Information shown:
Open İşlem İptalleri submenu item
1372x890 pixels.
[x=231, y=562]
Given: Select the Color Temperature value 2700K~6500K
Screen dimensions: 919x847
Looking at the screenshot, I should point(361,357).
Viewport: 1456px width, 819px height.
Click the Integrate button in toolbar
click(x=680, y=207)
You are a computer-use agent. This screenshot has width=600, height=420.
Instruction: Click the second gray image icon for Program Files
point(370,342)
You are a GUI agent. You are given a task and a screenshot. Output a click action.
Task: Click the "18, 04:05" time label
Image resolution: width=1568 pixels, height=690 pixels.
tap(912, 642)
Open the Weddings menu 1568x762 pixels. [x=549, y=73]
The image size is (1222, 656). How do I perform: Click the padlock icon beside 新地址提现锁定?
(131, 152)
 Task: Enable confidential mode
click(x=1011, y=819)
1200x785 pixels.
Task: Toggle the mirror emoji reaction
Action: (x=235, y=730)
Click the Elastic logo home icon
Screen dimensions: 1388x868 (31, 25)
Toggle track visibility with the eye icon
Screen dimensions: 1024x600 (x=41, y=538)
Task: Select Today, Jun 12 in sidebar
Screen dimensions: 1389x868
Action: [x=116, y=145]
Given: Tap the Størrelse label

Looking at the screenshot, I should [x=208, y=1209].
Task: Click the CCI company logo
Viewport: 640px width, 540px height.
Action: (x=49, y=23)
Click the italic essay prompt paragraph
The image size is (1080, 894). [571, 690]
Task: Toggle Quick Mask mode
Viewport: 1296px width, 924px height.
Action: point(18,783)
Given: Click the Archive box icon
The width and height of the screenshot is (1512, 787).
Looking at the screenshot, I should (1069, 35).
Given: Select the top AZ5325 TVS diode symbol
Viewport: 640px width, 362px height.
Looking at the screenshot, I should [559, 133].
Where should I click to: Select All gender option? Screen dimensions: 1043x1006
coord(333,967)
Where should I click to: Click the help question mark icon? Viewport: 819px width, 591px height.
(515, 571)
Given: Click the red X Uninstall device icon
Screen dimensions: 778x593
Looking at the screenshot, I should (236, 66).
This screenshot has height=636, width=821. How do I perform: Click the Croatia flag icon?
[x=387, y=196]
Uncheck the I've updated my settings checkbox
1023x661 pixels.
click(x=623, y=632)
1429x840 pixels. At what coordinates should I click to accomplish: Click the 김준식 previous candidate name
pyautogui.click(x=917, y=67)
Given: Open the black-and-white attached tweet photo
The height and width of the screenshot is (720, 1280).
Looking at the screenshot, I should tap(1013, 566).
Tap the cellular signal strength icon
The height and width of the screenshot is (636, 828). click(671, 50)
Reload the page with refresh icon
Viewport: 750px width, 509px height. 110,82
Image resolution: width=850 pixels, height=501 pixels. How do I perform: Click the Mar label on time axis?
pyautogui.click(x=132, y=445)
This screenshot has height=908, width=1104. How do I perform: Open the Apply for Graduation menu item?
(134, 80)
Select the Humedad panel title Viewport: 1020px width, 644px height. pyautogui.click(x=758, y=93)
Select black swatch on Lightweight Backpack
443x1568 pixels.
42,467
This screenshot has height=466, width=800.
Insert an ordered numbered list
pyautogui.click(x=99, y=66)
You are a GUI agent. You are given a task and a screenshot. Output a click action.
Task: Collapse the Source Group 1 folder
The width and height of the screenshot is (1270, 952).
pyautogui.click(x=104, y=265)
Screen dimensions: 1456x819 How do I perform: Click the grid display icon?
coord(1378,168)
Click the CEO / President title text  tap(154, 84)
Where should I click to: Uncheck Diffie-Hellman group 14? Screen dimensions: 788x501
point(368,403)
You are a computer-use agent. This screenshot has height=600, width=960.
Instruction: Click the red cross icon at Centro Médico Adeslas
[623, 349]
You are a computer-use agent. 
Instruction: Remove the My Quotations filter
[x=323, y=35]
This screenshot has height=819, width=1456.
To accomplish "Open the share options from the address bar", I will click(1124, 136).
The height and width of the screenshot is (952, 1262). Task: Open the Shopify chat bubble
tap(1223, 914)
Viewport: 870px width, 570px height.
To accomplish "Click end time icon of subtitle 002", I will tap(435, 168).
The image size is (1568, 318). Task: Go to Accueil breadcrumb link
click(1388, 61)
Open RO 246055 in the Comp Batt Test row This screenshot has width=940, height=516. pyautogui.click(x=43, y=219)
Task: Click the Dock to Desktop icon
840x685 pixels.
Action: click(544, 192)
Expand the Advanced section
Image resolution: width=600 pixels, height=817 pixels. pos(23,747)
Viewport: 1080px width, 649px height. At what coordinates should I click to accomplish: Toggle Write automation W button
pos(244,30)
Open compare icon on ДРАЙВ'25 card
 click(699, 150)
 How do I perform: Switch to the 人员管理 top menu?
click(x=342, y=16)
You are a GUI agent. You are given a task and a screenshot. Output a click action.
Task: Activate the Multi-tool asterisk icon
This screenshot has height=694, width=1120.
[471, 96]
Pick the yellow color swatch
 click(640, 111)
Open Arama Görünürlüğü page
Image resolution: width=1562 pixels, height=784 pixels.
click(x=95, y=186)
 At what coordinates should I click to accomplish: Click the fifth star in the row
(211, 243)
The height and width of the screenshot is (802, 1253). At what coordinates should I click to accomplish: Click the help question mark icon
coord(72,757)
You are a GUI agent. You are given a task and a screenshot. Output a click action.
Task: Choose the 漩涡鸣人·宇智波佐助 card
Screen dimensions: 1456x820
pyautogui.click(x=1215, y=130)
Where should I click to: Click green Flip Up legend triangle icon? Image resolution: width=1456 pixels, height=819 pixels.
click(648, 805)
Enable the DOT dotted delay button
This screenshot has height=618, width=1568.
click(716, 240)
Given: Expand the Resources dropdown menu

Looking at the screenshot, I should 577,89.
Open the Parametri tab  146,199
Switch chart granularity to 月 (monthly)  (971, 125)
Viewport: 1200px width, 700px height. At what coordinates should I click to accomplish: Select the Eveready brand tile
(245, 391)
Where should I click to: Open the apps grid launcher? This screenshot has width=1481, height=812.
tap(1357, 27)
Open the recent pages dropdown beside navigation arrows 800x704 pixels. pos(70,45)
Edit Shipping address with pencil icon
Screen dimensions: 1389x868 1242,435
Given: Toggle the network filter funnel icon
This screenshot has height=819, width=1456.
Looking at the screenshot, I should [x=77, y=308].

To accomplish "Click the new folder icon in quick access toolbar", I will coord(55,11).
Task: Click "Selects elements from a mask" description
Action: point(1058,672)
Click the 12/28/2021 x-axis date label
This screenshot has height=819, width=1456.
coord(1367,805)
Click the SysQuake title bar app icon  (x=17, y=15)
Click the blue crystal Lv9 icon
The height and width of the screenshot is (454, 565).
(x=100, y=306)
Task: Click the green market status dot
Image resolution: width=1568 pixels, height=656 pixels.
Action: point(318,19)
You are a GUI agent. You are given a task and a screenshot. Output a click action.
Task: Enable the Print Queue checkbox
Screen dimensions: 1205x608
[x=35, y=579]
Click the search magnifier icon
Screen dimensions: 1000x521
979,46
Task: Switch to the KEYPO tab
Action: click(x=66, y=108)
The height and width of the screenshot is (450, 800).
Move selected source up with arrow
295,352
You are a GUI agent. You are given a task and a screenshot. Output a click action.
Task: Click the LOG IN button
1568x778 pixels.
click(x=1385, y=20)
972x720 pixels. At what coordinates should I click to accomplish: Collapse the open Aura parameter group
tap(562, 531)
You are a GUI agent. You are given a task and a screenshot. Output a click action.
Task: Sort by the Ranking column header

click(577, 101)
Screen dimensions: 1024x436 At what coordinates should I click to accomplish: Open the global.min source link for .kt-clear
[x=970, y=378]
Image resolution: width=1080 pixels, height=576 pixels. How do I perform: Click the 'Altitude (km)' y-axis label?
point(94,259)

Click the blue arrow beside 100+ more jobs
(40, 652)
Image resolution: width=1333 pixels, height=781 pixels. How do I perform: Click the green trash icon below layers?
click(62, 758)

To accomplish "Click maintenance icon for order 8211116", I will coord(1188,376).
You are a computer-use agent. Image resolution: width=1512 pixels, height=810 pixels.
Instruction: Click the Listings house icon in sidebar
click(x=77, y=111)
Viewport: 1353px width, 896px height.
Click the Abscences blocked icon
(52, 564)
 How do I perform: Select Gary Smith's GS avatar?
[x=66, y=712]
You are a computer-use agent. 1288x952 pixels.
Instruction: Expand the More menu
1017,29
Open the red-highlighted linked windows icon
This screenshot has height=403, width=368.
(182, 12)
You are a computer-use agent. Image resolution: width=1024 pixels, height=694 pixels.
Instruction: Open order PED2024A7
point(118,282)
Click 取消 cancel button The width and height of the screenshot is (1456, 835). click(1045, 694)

Exercise goal: Filter the items above and copy every line that contains the word "Collapse".

Correct response:
Task: Collapse the Source Group 1 folder
972x720 pixels. At what coordinates should I click to accomplish: Collapse the open Aura parameter group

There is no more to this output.